A Sommati il cimitero sembra essere tenuto in piedi con lo schoch. Meglio dei primi tempi quando le bare erano accatastate fuori dai loculi. Ce ne sono altri sulla strada che sono messi anche peggio. Tanto i morti alla fine non si lamentano. Qui – a Sommati –  è morta della gente. “Ero lì quando gli hanno tirati fuori, ‘gli inglesi’. Due erano già morti, due ancora vivi ma non so che fine abbiano fatto”. Sommati adesso è un insieme di SAE, case da abbattere e ancora qualche roulotte dove qualche allevatore vive. Ce n’è uno, dall’altra parte della strada rispetto alle SAE, che di roulotte ne ha due. Entrambe praticamente da buttare dopo tre anni. Una ha il pavimento sfondato. L’acqua gli arriva con una canna, i panni se li va a lavare da un’altra parte. L’elettricità è un impianto di emergenza.

Restano, nelle frazioni alte di Amatrice, quelle che segue (ormai è la 14ima volta in tre anni) il gruppo di Amici Centro Italia formato da volontari di Cremona, Parma, Casalasco e Remedello pochi – ed encomiabili – i volontari sul posto. Il WWF di Terni, qualche cane sciolto e poco altro. E gli aiuti si sono a mano a mano diradati. Ormai sono pochi anche i mezzi che arrivano sino a qui. “Uno deve venire qui per rendersi conto di quella che è la situazione, perché in TV fanno vedere sempre Amatrice dove qualcosa è stato fatto, e fanno vedere le immagini di dove qualcosa è stato fatto. ma i problemi non sono lì. La gente che ha bisogno non è lì”. Ci sono piccoli borghi, ormai disabitati, come Conche presidiati da qualche persona. A Conche ne resta una che vive in una roulotte. Ci sono i gatti ed i cani. Ci sono i ricordi struggenti della poesia di un borgo appoggiato al lago. C’è una resistenza che va avanti per forza d’inerzia. Che si spegnerà quando a Conche come a Poggio Vitellino anche gli ultimi anziani morranno. Quelli che, quando tu li guardi e chiedi l’età ti meravigli perchè dimostrano almeno dieci anni in più di quelli che pensi tu.

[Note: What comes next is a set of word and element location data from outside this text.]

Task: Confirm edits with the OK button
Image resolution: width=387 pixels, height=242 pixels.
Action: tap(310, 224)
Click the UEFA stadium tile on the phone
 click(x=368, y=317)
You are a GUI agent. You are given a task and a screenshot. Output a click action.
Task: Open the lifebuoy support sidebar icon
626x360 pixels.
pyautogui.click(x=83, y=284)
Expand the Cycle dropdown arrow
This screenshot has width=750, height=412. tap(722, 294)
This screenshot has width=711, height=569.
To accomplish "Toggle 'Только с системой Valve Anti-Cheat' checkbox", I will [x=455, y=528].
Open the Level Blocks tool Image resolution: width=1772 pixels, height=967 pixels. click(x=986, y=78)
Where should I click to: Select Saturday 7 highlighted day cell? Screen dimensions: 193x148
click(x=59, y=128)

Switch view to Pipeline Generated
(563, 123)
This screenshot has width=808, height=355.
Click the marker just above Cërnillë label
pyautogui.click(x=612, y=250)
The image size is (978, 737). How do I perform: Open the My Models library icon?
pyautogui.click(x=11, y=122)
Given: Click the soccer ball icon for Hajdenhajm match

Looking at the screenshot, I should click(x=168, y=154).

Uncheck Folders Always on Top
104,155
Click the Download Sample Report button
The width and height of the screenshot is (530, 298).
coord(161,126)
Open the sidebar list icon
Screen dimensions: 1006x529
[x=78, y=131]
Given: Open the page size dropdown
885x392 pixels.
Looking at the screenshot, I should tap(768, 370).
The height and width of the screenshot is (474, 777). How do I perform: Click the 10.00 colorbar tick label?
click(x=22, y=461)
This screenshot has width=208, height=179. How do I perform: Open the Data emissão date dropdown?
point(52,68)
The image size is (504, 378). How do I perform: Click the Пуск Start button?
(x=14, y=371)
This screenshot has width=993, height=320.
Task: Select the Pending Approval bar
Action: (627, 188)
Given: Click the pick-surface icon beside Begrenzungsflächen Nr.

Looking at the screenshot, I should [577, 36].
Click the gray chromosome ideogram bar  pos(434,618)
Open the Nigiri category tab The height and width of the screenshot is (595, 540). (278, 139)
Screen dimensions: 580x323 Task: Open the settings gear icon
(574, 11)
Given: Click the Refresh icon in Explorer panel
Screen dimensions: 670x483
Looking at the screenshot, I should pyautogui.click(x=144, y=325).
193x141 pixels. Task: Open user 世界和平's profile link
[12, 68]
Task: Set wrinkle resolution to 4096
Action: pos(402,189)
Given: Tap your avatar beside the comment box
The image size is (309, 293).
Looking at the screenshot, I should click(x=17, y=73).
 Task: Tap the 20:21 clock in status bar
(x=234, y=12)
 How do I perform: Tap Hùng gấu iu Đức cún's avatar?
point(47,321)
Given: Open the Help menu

Lo stato non c’è, non esiste. Vorresti fosse solo una lamentela. Ma spesso ti rendi conto che la realtà è molto più simile a quell’epitaffio che ad ogni tipo di speranza che puoi nutrire. Tanti piccoli borghi resteranno nei ricordi. ferite profonde e laceranti. Tante piccole imprese scompariranno, tante altre sopravviveranno. “Non è cambiato niente”. Nonostante ci sia ancora tanta gente che lotta, spera, va avanti, prega o bestemmia, piange, ricorda, sorride, abbraccia i pochi che ancora vengono. “Non è cambiato niente”. E non sono le pietre. E’ il resto che langue.
A mero dato di cronaca, 36 quintali di aiuti per gli animali sono stati portati giù dal cremonese. Prossimo viaggio a settembre. Cremona c’è, con quel poco che può fare, insieme al WWF Umbro, non ha mai mollato. E c’è il casalasco che ancora non si arrende.